Exercise objective =
Below are records. Return each one exactly as written.

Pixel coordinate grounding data
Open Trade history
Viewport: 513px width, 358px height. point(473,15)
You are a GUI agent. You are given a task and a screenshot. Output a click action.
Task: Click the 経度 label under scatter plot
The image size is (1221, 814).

Solution =
Open Trade history
Viewport: 513px width, 358px height. point(473,15)
You are a GUI agent. You are given a task and a screenshot. Output a click action.
Task: Click the 経度 label under scatter plot
The image size is (1221, 814).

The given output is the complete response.